*TASK REQUIREMENTS*:
Your task is to copy each line of the material that includes "screenshot".

*PROVIDED RECORDS*:
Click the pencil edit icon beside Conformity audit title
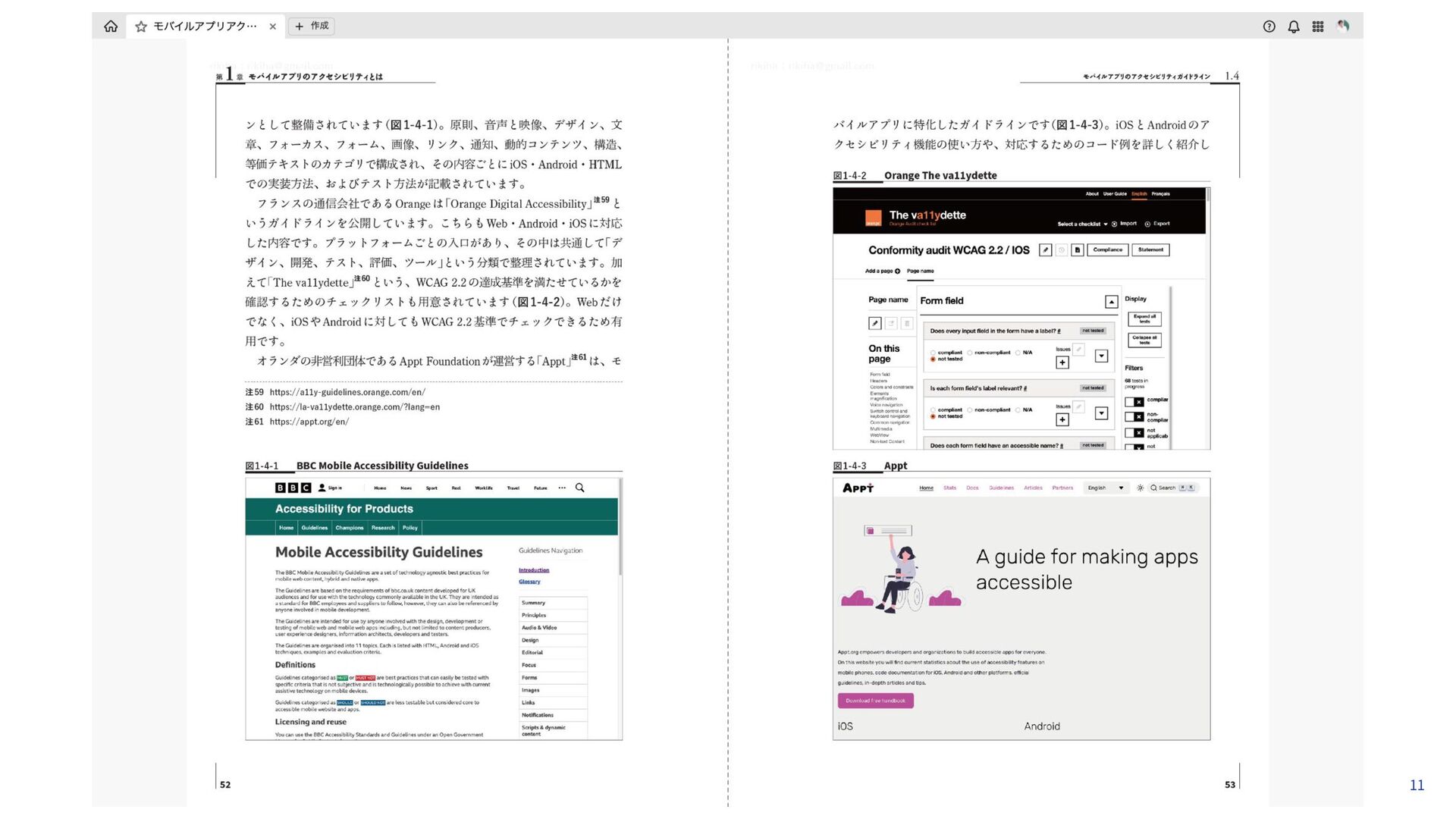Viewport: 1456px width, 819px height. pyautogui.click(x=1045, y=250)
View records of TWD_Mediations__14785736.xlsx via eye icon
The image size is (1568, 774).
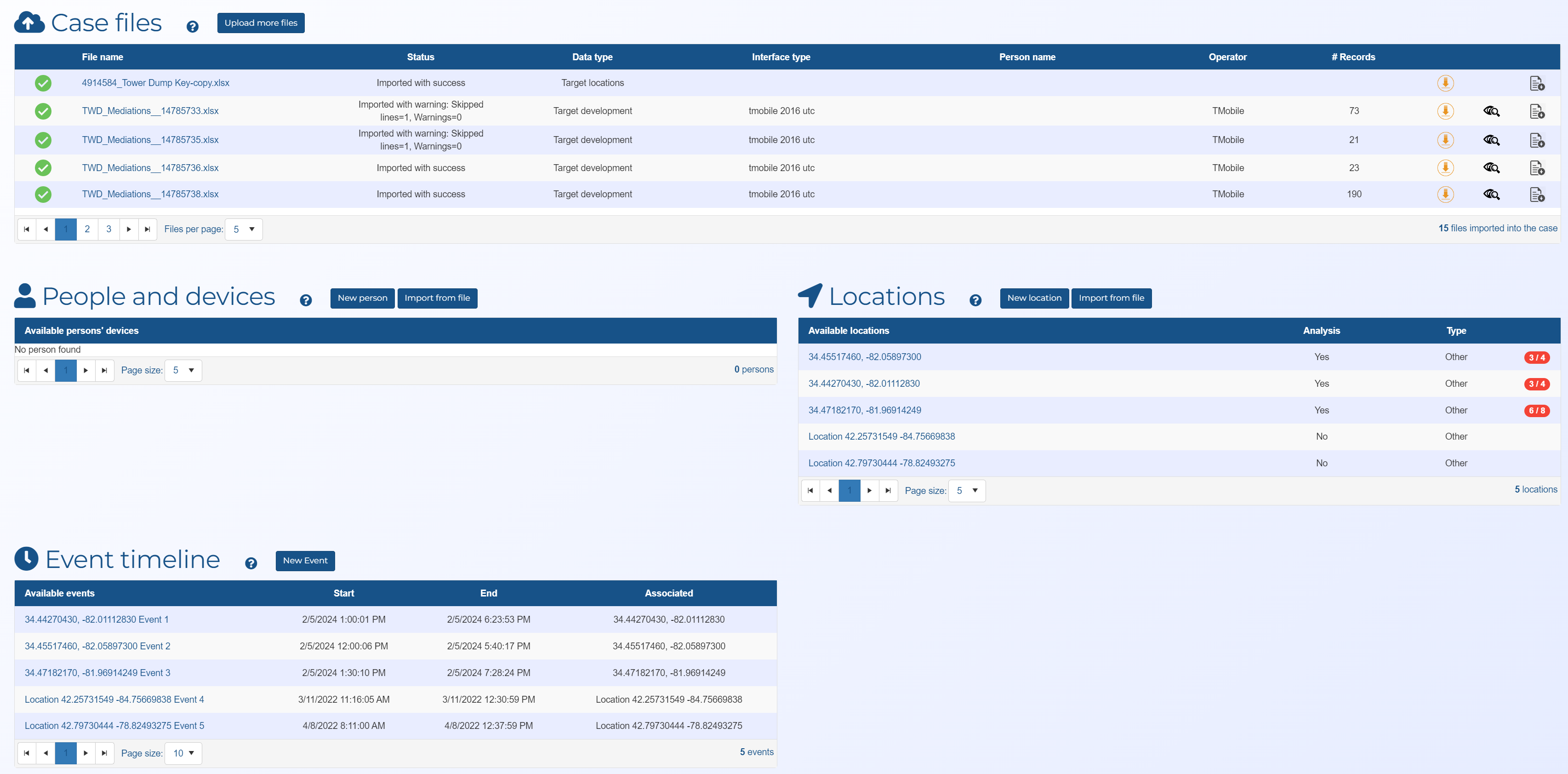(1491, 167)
---
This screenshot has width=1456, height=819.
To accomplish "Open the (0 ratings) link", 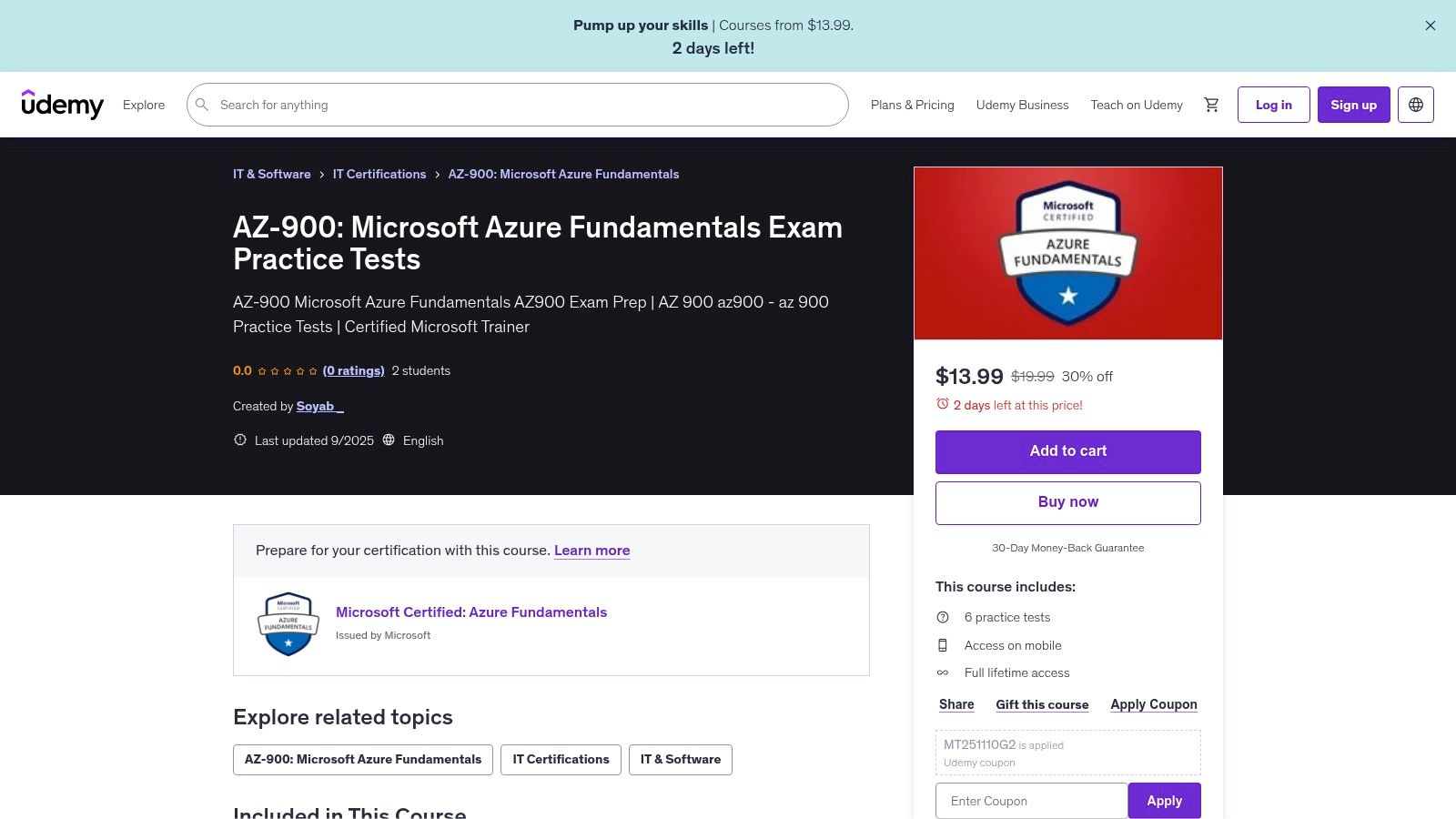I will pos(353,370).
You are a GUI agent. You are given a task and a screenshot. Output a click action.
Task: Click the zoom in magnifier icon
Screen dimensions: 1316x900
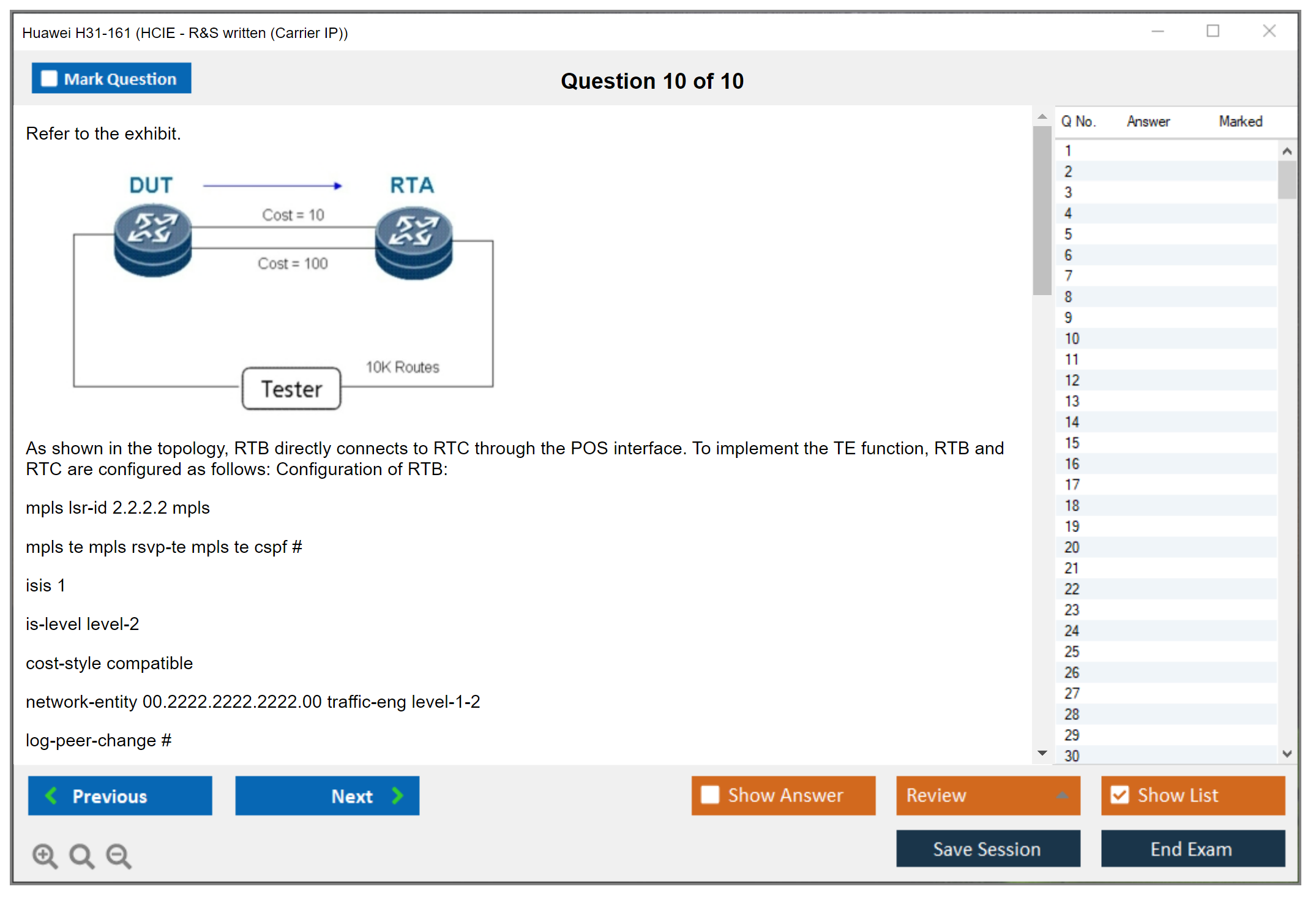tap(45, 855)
==
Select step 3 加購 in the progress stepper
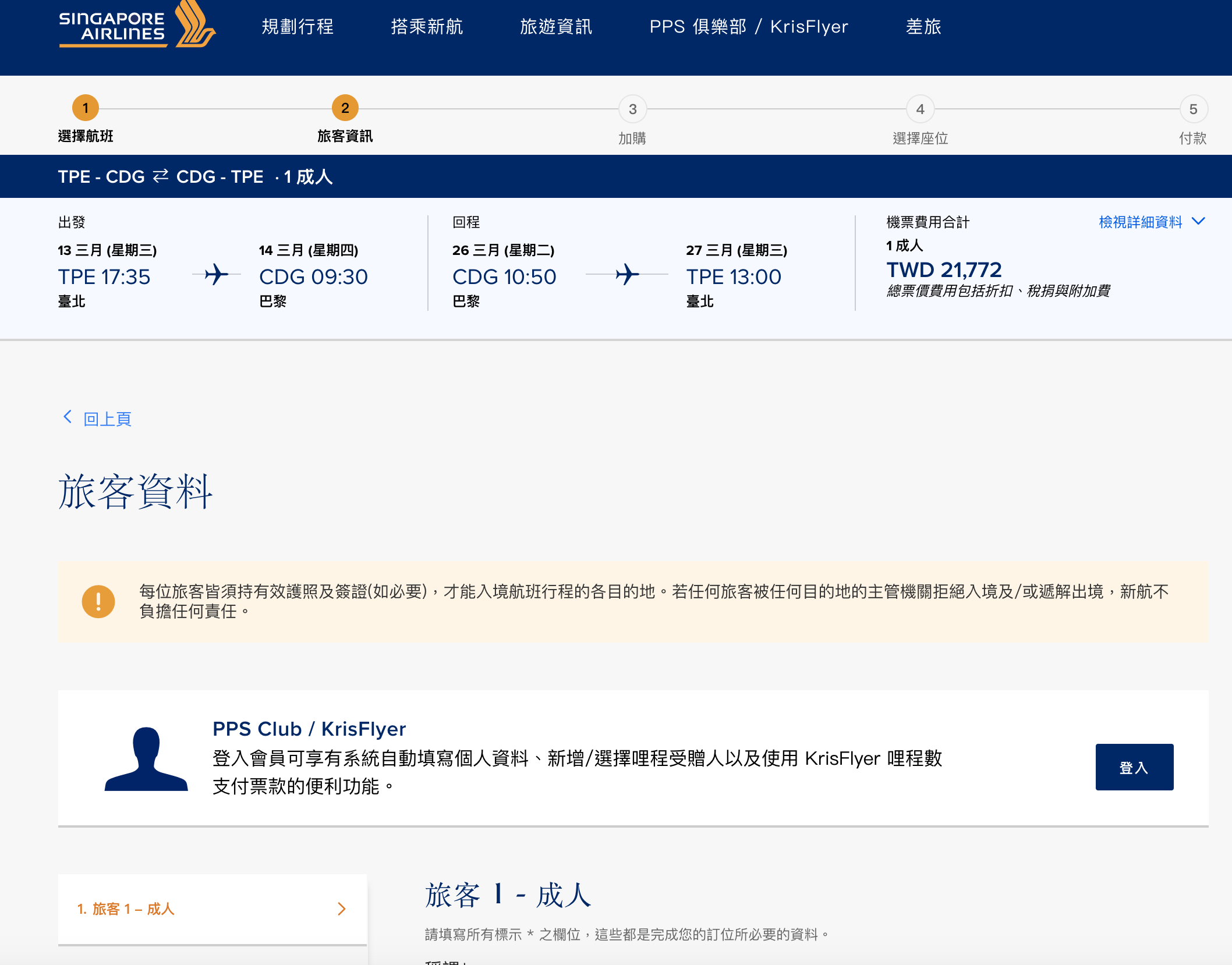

*EXPECTED ANSWER*:
This screenshot has width=1456, height=819.
You are a GUI agent. You are given a task and a screenshot. Output a click action.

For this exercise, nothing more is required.